Documents
- h1855.pdf (202.52 KB)
- h1855-S.pdf (203.49 KB)
Instructions
Updated: 10/2022
Purpose
To obtain a written statement from an applicant or recipient that the household:
- has not previously received benefits in that month; or
- had food destroyed that was purchased with SNAP benefits.
To provide a record of a person's statement for use if HHSC discovers perjury or an intentional program violation.
Procedure
When to Prepare
Complete Form H1855 before:
- replacing food purchased with SNAP benefits that were reported destroyed; or
- issuing priority benefits when TIERS is unavailable.
Number of Copies
Prepare an original.
Transmittal
Save a copy in the electronic case record.
Detailed Instructions
Staff complete Form H1855 per information supplied by the household.
The head of the household, spouse, responsible household member or authorized representative (AR) must sign Form H1855. Ensure that the person reads the form and understands what they are signing.
If the person cannot to come to the HHSC office to complete Form H1855, staff must:
- allow the AR to take the form to the person and return it to HHSC;
- mail the form to the person with a postage paid return envelope; or
- schedule a home visit.
The local HHSC office mails Form H1855 only for a person who:
- is 60 or older;
- has a disability; or
- has difficultly with the distance to the HHSC office; and
- cannot appoint an AR.
Allow the AR to sign Form H1855 only if the:
- applicant is interviewed by phone; or
- AR completes the interview for the applicant.
Case Name — Enter the name of the head of the household as listed in the case record.
Case No. — Enter the household’s SNAP case number.
Current Address — Enter the household's current mailing address.

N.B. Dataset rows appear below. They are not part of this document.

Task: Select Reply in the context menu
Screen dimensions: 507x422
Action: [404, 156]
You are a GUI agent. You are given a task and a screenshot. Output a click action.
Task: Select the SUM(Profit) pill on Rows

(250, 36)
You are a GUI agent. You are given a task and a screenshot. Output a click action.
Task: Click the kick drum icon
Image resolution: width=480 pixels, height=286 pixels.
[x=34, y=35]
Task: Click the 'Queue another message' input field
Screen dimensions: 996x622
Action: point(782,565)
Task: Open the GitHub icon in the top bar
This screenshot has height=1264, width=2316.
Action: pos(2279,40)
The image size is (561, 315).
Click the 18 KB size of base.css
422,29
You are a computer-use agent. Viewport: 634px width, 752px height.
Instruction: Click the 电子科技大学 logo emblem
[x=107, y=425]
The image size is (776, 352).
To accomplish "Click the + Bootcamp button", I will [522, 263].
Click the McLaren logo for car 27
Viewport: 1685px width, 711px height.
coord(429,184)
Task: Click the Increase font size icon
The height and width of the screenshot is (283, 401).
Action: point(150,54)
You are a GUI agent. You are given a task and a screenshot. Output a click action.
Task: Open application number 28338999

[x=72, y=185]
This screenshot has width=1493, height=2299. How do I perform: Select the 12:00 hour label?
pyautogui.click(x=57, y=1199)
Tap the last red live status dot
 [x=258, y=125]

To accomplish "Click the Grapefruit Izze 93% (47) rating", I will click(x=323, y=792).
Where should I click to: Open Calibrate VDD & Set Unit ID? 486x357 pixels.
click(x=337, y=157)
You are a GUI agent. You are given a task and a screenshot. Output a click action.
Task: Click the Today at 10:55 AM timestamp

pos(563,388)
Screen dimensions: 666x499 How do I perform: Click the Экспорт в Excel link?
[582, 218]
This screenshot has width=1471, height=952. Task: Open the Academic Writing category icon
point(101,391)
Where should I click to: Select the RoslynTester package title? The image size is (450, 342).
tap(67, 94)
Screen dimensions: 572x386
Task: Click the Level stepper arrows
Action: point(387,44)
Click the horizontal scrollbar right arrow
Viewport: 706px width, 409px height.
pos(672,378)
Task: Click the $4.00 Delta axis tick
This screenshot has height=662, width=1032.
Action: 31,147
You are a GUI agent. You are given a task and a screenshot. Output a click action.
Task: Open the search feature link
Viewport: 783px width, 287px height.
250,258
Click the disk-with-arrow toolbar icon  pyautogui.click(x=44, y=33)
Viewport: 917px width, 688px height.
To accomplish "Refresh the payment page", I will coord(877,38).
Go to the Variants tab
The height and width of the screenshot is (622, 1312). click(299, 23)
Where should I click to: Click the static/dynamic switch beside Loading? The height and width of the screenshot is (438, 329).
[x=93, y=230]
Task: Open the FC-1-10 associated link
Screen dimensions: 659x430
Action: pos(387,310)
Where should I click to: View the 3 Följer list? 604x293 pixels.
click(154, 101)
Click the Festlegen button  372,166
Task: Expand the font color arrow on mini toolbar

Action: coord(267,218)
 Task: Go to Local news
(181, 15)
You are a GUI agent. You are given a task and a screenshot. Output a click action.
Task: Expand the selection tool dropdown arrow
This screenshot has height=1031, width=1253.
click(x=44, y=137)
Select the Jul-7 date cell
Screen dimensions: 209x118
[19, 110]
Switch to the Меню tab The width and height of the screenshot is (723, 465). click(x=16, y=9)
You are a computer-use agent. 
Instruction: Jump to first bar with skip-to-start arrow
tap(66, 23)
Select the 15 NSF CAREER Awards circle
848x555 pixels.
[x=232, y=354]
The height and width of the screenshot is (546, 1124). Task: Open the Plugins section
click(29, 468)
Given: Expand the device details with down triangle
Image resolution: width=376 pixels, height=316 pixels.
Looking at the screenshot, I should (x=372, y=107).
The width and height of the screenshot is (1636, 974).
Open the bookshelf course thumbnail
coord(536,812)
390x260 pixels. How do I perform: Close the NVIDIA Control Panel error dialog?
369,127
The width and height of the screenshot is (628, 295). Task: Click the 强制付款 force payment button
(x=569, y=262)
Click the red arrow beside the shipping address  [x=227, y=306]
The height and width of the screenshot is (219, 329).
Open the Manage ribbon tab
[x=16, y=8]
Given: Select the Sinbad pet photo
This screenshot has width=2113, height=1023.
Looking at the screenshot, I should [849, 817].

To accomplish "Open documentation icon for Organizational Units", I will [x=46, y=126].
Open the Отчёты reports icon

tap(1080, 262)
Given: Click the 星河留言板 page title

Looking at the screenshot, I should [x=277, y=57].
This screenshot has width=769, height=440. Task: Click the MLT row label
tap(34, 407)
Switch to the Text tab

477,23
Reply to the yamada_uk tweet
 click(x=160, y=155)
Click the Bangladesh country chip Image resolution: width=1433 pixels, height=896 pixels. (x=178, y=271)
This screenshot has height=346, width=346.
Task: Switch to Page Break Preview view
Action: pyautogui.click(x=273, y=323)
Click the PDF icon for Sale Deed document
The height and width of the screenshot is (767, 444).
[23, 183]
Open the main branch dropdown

Complete the following when replacing benefits:
Date Reported — Enter the date the client requested the replacement.
Date Received — Enter the date HHSC received the signed form.
Old Address — Enter the client's old address, if different from the current address.
Benefit Month and Year and Allotment Amount — The month and year for which the benefit was issued and the amount of the allotment.
Original Issue Date — If applicable, the issue date of the issuance used to purchase food reported as destroyed.
Ensure that the month shown in the identifying information at the top of the form and the month shown in the lower section are the same when providing replacement benefits.